Title: Numerical methods for the Extended Variable Generalized Langevin Equation
Presenter: Stephen Bond
Affiliation: Sandia National Laboratories
Co-author: Andrew D. Baczewski
Affiliation: Sandia National Laboratories
Abstract: Generalized Langevin dynamics (GLD) arise in the modeling of a number of systems, ranging from structured fluids that exhibit a viscoelastic mechanical response, to biological systems, and other media that exhibit anomalous diffusive phenomena. Molecular dynamics (MD) simulations that include GLD in conjunction with external and/or pairwise forces require the development of numerical integrators that are efficient, stable, and have known convergence properties. We have derived a family of extended variable integrators for the Generalized Langevin equation (GLE) with a positive Prony series memory kernel.
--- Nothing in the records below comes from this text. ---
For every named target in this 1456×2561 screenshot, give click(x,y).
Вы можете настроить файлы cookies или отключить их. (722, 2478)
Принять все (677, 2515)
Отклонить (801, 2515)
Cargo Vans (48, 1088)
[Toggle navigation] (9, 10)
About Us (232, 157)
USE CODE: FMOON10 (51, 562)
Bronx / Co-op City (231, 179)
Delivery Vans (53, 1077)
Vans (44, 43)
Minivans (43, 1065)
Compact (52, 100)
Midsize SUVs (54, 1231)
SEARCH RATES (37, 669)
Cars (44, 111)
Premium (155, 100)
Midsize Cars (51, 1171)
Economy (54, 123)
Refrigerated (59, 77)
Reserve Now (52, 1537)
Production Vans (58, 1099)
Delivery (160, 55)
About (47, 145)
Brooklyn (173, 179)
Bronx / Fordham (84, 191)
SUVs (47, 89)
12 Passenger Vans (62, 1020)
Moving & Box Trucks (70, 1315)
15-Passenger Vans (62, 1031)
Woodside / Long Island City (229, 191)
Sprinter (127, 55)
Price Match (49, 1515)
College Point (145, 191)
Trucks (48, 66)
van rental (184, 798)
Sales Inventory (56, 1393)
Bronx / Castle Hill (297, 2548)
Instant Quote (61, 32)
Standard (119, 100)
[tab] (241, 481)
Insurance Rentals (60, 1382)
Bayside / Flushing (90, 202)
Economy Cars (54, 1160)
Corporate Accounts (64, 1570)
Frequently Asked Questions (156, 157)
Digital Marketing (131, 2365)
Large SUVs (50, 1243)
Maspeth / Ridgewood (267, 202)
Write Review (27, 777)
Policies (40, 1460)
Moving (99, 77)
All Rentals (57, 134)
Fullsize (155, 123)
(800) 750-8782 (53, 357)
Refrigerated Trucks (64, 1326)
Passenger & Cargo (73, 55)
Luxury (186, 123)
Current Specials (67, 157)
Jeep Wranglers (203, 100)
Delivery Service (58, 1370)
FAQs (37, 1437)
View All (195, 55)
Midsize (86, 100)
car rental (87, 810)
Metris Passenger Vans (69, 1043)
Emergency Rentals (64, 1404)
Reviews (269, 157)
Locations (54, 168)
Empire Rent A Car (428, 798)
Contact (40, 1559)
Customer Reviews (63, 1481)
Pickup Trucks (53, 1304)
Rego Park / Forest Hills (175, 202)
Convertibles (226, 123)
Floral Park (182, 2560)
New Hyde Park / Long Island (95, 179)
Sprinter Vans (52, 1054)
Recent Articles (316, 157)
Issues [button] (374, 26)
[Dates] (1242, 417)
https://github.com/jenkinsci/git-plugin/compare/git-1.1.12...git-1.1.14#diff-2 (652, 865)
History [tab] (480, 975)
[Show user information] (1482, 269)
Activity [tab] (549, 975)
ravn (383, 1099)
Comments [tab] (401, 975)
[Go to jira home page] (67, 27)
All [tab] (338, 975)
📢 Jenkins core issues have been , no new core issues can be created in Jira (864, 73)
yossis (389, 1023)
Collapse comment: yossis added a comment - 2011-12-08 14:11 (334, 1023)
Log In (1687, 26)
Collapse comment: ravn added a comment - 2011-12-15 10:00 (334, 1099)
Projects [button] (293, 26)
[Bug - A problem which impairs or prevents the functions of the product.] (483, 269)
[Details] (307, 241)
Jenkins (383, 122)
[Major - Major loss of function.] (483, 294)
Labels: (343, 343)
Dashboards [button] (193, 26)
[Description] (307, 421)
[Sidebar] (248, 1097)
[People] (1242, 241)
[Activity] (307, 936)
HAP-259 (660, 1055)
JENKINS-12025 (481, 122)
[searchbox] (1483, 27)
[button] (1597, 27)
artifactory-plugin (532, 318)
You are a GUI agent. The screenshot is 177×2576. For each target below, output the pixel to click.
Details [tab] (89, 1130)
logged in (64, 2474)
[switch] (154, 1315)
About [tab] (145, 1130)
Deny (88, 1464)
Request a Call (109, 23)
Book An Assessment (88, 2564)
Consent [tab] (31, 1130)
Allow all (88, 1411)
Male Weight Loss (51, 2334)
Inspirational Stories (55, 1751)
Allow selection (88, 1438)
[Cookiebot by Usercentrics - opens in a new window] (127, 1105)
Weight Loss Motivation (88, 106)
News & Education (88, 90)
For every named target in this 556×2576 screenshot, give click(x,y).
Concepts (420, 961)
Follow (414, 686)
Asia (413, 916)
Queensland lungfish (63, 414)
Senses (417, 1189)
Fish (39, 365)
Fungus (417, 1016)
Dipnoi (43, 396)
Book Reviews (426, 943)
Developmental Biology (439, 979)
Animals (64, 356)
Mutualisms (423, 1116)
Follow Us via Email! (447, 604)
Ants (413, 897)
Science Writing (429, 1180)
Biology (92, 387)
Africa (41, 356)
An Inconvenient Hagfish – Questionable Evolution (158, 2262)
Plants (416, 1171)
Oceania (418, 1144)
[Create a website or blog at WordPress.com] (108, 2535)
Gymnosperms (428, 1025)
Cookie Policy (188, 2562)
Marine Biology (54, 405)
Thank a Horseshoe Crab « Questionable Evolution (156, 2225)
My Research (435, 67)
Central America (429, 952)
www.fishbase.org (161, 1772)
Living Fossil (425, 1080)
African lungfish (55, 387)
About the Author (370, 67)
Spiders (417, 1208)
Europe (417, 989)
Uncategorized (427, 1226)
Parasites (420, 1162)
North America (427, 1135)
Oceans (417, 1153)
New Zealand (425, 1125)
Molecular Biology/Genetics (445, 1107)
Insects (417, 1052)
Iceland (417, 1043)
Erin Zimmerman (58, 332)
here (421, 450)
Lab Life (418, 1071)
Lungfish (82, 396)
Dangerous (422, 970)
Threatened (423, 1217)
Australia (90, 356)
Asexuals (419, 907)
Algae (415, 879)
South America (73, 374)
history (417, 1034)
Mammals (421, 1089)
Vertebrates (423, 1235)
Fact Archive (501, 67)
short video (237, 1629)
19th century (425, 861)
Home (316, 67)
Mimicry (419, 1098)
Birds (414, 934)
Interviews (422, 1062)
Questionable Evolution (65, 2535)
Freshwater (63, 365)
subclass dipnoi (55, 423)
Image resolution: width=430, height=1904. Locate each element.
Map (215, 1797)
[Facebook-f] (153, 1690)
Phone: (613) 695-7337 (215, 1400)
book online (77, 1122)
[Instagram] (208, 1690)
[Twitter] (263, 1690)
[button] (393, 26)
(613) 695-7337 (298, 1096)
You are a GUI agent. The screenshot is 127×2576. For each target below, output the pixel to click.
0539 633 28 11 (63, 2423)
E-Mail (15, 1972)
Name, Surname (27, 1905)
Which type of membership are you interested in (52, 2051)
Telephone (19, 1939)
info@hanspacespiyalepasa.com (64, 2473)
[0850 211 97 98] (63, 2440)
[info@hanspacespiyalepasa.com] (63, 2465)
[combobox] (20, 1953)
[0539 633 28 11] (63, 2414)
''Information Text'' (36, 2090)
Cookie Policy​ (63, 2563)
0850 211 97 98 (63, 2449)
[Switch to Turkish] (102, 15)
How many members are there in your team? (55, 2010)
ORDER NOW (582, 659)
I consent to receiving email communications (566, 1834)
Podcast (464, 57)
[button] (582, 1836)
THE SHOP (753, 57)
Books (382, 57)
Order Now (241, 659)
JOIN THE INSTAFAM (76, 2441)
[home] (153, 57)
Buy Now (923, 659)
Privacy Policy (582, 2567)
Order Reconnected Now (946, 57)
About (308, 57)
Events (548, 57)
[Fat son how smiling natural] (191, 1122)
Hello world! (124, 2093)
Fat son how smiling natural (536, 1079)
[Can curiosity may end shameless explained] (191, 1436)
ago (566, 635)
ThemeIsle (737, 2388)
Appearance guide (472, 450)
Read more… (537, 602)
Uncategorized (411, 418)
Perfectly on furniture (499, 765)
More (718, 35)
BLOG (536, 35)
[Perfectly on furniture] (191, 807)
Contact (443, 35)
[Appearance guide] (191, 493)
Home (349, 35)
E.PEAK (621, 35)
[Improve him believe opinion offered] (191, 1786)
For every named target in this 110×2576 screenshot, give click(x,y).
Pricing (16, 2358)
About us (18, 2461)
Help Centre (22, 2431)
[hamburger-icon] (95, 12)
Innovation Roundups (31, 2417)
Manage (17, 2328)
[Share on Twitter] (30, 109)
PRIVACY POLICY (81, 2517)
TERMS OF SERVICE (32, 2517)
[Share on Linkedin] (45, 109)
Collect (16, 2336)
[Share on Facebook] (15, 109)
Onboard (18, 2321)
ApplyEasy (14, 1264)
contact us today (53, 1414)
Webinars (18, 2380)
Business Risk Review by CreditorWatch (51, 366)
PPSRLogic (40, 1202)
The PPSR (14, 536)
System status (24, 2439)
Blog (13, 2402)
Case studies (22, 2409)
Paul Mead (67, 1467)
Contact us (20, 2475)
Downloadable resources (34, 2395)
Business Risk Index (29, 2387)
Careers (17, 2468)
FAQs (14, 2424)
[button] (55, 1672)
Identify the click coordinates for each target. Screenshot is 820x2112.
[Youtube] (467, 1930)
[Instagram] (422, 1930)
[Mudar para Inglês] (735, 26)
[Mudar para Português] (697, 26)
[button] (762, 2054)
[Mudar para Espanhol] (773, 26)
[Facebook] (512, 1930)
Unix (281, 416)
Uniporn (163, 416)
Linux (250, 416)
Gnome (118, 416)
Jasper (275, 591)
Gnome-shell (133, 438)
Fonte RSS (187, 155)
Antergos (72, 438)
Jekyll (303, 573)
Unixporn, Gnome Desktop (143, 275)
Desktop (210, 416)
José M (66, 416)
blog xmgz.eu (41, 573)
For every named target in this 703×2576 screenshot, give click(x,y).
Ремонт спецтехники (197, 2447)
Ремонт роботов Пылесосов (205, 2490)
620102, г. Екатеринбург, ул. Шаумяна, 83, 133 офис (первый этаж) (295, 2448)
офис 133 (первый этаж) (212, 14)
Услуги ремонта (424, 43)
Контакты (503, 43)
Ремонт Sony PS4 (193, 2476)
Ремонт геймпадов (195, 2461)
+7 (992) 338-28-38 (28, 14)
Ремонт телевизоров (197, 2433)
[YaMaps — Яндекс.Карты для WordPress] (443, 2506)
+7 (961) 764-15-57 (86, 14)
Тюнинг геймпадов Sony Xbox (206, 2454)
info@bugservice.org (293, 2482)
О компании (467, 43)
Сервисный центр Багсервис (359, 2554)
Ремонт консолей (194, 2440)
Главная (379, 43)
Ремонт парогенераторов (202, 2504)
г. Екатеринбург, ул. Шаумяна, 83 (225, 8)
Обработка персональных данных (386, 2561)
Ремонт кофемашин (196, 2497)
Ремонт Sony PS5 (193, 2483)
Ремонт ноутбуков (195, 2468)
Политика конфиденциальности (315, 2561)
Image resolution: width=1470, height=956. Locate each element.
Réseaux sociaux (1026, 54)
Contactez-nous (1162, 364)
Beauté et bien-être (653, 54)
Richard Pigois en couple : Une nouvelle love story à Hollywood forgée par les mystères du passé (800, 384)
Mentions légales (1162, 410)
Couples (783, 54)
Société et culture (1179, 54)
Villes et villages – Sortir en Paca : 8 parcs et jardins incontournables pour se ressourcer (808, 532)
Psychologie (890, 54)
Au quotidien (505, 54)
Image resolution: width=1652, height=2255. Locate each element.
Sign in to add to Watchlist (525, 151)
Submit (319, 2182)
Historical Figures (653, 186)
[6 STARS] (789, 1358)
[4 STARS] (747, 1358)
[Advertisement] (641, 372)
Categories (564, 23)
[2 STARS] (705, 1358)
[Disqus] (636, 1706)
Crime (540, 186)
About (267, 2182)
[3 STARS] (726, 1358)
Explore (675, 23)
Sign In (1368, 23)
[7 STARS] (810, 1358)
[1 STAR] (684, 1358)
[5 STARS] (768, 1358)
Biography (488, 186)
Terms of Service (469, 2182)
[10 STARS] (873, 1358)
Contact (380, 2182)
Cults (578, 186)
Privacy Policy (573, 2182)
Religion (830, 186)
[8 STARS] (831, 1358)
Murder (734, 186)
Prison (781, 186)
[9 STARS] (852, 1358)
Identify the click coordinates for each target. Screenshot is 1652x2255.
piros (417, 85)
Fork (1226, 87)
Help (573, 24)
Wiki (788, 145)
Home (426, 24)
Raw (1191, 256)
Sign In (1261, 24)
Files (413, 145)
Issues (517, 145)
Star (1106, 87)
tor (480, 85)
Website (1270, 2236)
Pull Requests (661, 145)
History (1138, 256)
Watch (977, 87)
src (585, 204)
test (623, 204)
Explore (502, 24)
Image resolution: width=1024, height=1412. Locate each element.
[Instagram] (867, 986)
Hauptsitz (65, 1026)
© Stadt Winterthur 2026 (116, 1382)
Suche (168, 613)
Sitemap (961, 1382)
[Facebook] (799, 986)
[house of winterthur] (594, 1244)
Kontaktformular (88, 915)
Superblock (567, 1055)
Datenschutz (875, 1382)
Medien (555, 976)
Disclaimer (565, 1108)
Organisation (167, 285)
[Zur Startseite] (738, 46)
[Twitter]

Using stability and error analysis, we identify a superlative choice of parameters and implement the corresponding numerical algorithm in the LAMMPS MD software package. Salient features of the algorithm include exact conservation of the first and second moments of the equilibrium velocity distribution in some important cases, stable behavior in the limit of conventional Langevin dynamics, and the use of a convolution-free formalism that obviates the need for explicit storage of the time history of particle velocities. Capability is demonstrated with respect to accuracy in numerous canonical examples, stability in certain limits, and an exemplary application in which the effect of a harmonic confining potential is mapped onto a memory kernel. This is joint work with Andrew D. Baczewski (Sandia National Laboratories).